[FEA] Roaring-bitmap prefilters for brute-force search (shared and per-query) by maxwbuckley · Pull Request #2240 · rapidsai/cuvs

maxwbuckley · 2026-06-12T05:52:23Z

[FEA] Roaring-bitmap prefilters for brute-force search (shared and per-query)

Closes #1972.

Problem

cuVS encodes search prefilters as flat bit arrays: bitset_filter
(n_rows bits shared by all queries) and bitmap_filter
(n_queries x n_rows bits, one row per query). Below ~40-50%
selectivity — the dominant production regime (tag predicates, ACLs,
recency cutoffs) — this leaves performance and memory on the table:

The filter costs n_rows/8 bytes regardless of how few bits are set
(bitmap_filter: times n_queries; 125 GB at n_queries=1000,
n_rows=1e9).
The sparse pipeline pays a count() reduction + host sync per search
to pick a branch, then converts bitmap→CSR twice (once in cuVS,
once again inside raft::sparse::linalg::masked_matmul).
There is no path that computes only the selected rows densely — the
mid-selectivity regime (1-30%) runs either a full-dataset GEMM + mask
or a structure-blind SDDMM, both far from optimal.

What this PR adds

A compressed Roaring-bitmap filter representation plus a
selectivity-driven three-regime dispatch for brute-force search.

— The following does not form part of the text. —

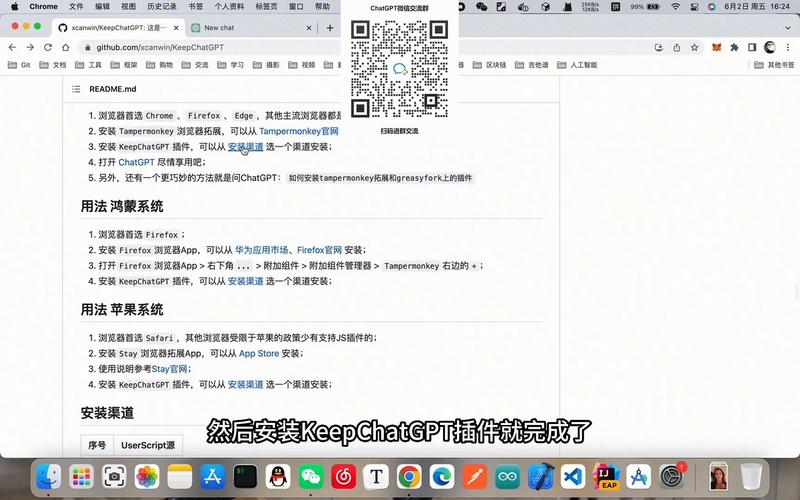
Task: Open Terminal in the dock
Action: (245, 476)
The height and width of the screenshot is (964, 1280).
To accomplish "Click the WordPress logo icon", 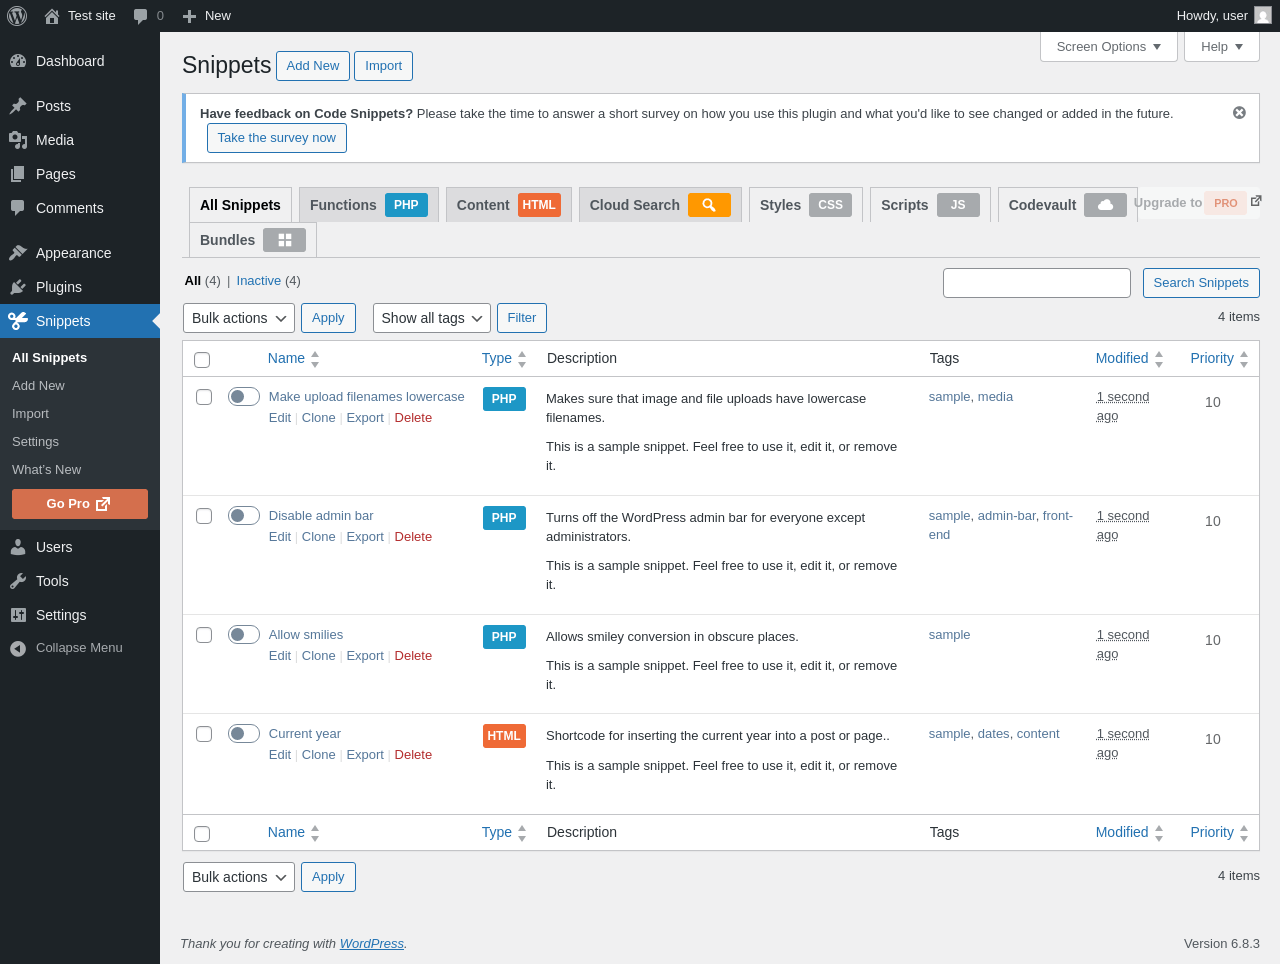I will (x=17, y=16).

API (mirrors the existing filter API)

#include <cuvs/core/roaring.hpp>
#include <cuvs/neighbors/roaring_filter.hpp>

// build once per filter; cardinality + container metadata stay host-side
auto bm = cuvs::core::from_sorted_ids(res, ids, n_ids, n_rows);

// one filter shared by all queries (counterpart of bitset_filter)
auto f = cuvs::neighbors::filtering::roaring_filter(bm);
cuvs::neighbors::brute_force::search(res, params, index, queries,
                                     neighbors, distances, f);

// one filter per query (counterpart of bitmap_filter)
std::vector<const cuvs::core::gpu_roaring*> per_query = {...};
auto mf = cuvs::neighbors::filtering::roaring_matrix_filter(
  per_query.data(), n_queries);
cuvs::neighbors::brute_force::search(res, params, index, queries,
                                     neighbors, distances, mf);

cuvs::core::gpu_roaring is RAII (rmm-backed), movable, and also
provides set_and/set_or/multi_and/multi_or for composing predicate
bitmaps on-GPU and to_bitset() for interop with the existing filters.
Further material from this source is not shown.